Los celestes desafían al poder político

Por Raúl Magnasco *

Mientras los argentinos atraviesan una de las peores crisis económicas, con la inflación mas alta desde 1991, la inseguridad galopante, la falta de empleo y los sueldos que no alcanzan siguen siendo, desde hace años, las primeras causas de preocupación de la gente.
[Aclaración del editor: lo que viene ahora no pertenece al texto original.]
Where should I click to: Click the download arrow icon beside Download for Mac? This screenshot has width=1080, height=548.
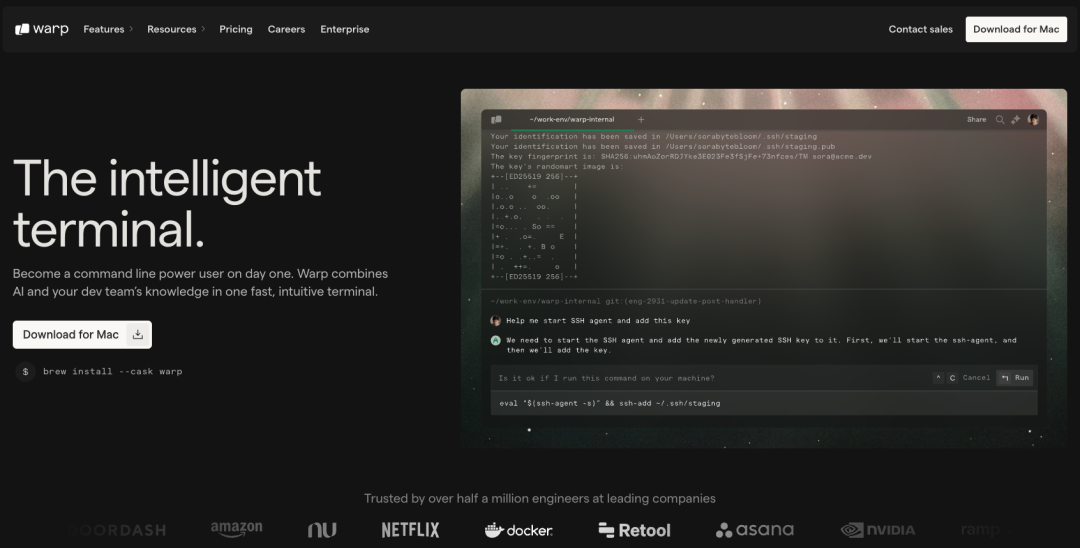tap(138, 335)
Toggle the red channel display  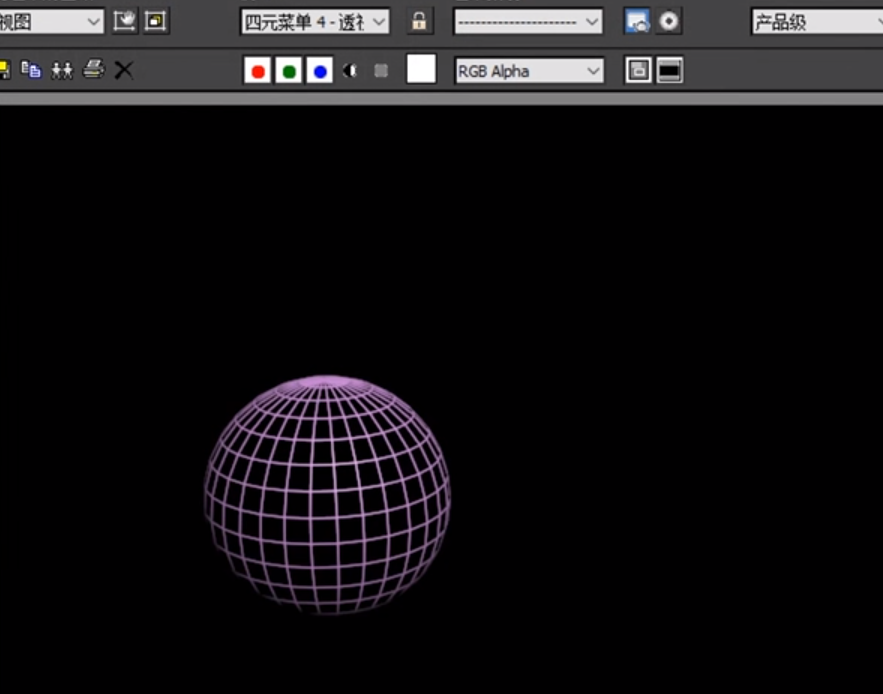pos(257,70)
Incluso aquellos votantes que eligieron un cambio hoy reconocen cierta amargura de sentir que transitan “mas de lo mismo”, al tiempo que la dirigencia política gasta su valioso tiempo y recursos en debates inútiles que nada hacen al día a día de todos los argentinos, mas urgidos por llegar a fin de mes, que por la aprobación del presupuesto; mas temerosos de recibir un telegrama de despido, que de ver como el jefe de gobierno porteño, Horacio Rodríguez Larreta, despilfarra dinero rehaciendo por enésima vez las veredas y pintando toda la Ciudad de Buenos Aires de banderas multicolores (en referencia a la comunidad LGTB).
En ese transcurrir de “cortinas de humo” que permitieran distraer la atención de los verdaderos problemas que aquejan al ciudadano común, el Gobierno dispuso a comienzo de año abrir el debate sobre la despenalización del aborto, cual ideario de Durán Barba, quien viera en la distracción un mayor capital que el costo político que acarrearía sin duda el siempre controvertido debate, y que -señalaban- no afectaría al votante de Cambiemos, que finalmente no tendría alternativa para elegir en el 2019. Algo habitual en la política argentina.
Pero esta vez algo definitivamente sí cambió: el compromiso de la gente común, de izquierda y de derecha por igual, de forma transversal a clases socioeconómicas, que adoptó como bandera la defensa de las dos vidas, en clara oposición a la pretendida despenalización impulsada por parte del oficialismo. El debate trascendió las fronteras, y tomó impulso internacional, y el resultado final se vivió con mas intensidad que una final de la Selección Argentina en el mundial de fútbol.
Con la peor imagen de su historia, el presidente Macri anunció que quiere volver a presentarse para un segundo mandato. Ahora los Celestes estamos preparados para disputar a la política tradicional impulsando un partido político propio, debates y capacitaciones.
La política es finalmente un muestrario de la población que compone sus bases. Desde el Partido Celeste podemos representar al gigante dormido que este año salió a la calle, y aseguran que este es solo el inicio de una nueva era, de una nueva dirigencia política que viene a suplir la falta de representatividad de la política tradicional.